Le molecole della vita nate all'alba del Sistema Solare
Uno studio sugli aminoacidi trovati sull'asteroide Bennu riscrive la storia delle origini
Gli aminoacidi, i mattoni della vita che risalgono 4,6 miliardi di anni fa potrebbero aver avuto origine in un ambiente gelido e radioattivo agli albori del sistema solare terrestre e non in presenza di acqua calda e in un clima mite si titeneva finora. A riscriverne la storia dell'origine lo studio pubblicato sulla rivista Proceedings of the National Academy of Sciences e condotto dalla Penn State University sui campioni dell'asteroide Bennu raccolti e portati a Terra dalla missione Osiris-REx della Nasa. La ricerca ha preso in esame la glicina, l'amminoacido più semplice formato da due atomi di carbonio, trovato in una quantità di polveri di Bennu non più grande di un cucchiaino. In particolare è stato analizzato un isotopo della glicina, ossia atomi dello stesso elemento che hanno un diverso numero di neutroni nel nucleo e quindi una massa diversa. "La glicina può formarsi in un'ampia gamma di condizioni chimiche ed è spesso considerata un indicatore chiave della chimica prebiotica primitiva", osserva Allison Baczynski, una delle autrici della ricerca. La presenza di questo amminoacido in asteroidi o comete suggerisce che alcuni degli ingredienti fondamentali della vita potrebbero essersi formati nello spazio e essere stati trasportati sulla Terra primordiale.
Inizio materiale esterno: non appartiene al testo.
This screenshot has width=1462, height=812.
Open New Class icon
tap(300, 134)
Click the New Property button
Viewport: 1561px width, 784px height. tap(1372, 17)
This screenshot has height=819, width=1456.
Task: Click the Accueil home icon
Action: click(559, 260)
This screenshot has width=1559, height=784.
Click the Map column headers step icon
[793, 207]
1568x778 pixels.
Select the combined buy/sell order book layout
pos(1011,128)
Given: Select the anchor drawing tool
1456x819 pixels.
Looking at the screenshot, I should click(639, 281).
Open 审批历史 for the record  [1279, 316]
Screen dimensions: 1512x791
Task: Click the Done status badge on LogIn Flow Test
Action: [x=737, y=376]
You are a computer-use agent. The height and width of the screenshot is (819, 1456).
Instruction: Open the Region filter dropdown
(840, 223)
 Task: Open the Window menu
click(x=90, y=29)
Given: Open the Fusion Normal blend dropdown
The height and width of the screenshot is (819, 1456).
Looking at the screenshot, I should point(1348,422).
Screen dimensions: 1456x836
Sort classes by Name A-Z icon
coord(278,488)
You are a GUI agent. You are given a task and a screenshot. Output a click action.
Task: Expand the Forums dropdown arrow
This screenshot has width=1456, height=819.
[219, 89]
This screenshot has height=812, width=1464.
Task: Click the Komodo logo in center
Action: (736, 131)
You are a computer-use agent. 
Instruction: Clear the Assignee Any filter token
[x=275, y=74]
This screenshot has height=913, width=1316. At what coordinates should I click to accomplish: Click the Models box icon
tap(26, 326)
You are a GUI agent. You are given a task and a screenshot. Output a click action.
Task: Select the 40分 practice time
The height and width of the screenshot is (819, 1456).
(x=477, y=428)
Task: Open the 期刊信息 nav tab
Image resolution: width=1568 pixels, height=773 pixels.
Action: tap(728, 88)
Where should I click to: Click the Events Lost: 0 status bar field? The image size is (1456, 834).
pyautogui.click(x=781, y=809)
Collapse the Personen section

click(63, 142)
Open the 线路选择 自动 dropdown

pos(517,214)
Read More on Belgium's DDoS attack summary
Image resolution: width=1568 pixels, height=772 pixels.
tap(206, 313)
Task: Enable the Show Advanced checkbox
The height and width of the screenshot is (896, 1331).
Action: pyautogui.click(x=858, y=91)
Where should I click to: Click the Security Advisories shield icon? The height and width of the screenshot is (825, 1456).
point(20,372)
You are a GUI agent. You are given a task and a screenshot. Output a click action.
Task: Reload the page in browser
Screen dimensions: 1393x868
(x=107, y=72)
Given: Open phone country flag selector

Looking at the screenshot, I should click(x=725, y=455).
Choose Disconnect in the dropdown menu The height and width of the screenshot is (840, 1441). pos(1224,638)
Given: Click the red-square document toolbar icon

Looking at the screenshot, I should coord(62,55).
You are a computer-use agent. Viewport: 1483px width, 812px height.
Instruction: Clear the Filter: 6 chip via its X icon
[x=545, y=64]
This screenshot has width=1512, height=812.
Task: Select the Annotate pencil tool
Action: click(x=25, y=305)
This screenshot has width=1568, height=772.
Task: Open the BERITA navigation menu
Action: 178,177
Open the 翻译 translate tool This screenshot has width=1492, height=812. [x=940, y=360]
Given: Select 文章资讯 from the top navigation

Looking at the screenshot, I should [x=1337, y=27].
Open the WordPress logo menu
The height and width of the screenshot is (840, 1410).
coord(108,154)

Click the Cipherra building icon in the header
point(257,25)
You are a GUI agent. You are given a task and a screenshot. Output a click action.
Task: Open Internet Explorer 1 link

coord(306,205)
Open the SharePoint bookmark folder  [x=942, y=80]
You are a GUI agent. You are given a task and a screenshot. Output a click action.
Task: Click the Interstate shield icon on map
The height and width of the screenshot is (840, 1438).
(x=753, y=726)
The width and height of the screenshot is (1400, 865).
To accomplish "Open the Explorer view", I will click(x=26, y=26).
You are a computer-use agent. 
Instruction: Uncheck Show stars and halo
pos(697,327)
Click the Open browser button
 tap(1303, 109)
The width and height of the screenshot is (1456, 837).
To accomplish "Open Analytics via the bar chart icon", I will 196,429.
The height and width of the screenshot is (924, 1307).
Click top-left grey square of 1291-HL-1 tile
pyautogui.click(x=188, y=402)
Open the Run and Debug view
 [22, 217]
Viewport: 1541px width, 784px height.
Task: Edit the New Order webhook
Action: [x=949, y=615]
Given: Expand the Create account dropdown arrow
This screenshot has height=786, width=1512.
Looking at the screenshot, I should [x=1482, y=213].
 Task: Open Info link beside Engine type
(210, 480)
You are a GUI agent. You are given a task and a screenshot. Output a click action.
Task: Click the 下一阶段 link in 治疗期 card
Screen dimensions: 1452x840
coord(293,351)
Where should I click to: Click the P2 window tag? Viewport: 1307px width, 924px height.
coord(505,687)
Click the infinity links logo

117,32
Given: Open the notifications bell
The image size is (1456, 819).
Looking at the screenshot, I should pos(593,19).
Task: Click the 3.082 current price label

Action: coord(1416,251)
Confrontando però i risultati ottenuti da Bennu con un'analisi degli amminoacidi del meteorite Murchison, è emerso uno schema molto diverso. "Questi risultati suggeriscono che i corpi progenitori di Bennu e Murchison abbiano avuto origine in regioni chimicamente distinte del Sistema solare", osserva Ophélie McIntosh, coautrice dello studio. "Sembra che le molecole di Murchison - aggiunge Baczynski - si siano formate attraverso un processo che richiedeva acqua liquida e temperature miti, mentre quelle su Bennu in ghiaccio congelato esposto alle radiazioni nelle zone più esterne del primo Sistema solare". Non solo: gli amminoacidi si presentano sempre in due forme speculari, come la mano sinistra e la mano destra. Ma in Bennu, le due forme di acido glutammico mostrano valori di azoto drasticamente diversi. Un mistero che i ricercatori della Penn State ora puntano a risolvere. "Speriamo di poter continuare ad analizzare gli amminoacidi di una serie di meteoriti diversi. Vogliamo sapere - concludono le ricercatrici - se continuano ad assomigliare a Murchison e Bennu, o se esiste una diversità ancora maggiore nelle condizioni e nei percorsi che possono creare i mattoni della vita".